Göker, ilgili makalesinde hangi alanlarda yapılacak yeniliklerin daha önemli olduğunu da vurgulamaktadır ve inovasyonu, bilim ve teknolojide toplumsal ya da ekonomik bir fayda sağlamak olarak nitelendirmiştir. Bilim ve teknolojiyi ekonomik bir faydaya dönüştürmekten ziyade, bilimin kendisini üretmenin öneminin altını çizmektedir. Geliştirdiği inovasyon kapasiteleri ile Japonya ve Güney Kore’nin 21. Yüzyıl’da da bu başarılarını devam ettirebilmek adına ulusal çapta çalışmalarını ve planlamalarını sürdürdüklerini belirtmektedir. Bu faydaları ülkemizin de geliştirebilmesi için izlemesi gereken yolu tanımlarken Göker, hangi alanlarda yenilikler yapılması gerektiğini ifade ederken “Jenerik teknolojiler” kavramını kullanmıştır.
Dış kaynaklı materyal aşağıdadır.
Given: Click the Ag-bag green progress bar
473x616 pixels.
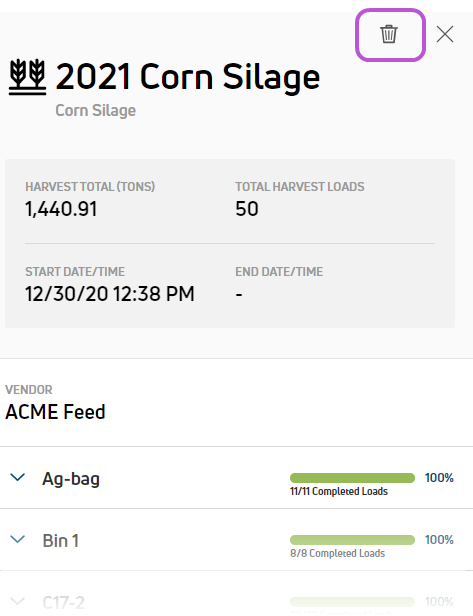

Her ülkenin kendi koşulları ve gelecek planı, ilgilenilecek alanları belirleyeceği gibi, birtakım teknolojilerin, ülkelerin global dünyada ayakta kalabilmesi için asla geri kalmaması gereken teknolojilerin olduğunu da belirtmiştir ve çağımızın jenerik teknolojisi olarak enformasyon teknolojisini ön plana çıkarmıştır. Bilgiye egemen olunmadığı takdirde inovatif olmamın da mümkün olamayacağını belirtmiştir. Ülkemizin gelişmişlik düzeyine bakılarak, enformasyon teknolojilerine uzak olduğumuz ya da ulaşamayacağımız yanılgısına düşmememiz gerekmektedir. Yüksek teknolojinin bir zamanlar olduğu gibi biyoteknolojide, uçak sanayilerinde ve bilgisayar sistemlerinde tanımladığı şeklinde değil, üretilen ürün ya da hizmet ne kadar basit görünse de bütün alanlarda kullanılabilen bir çalışma tarzı olduğunu belirtmiştir ve bunun her türlü üretim alanında özümsenmesi gerektiğini belirtmiştir (Göker, 2000).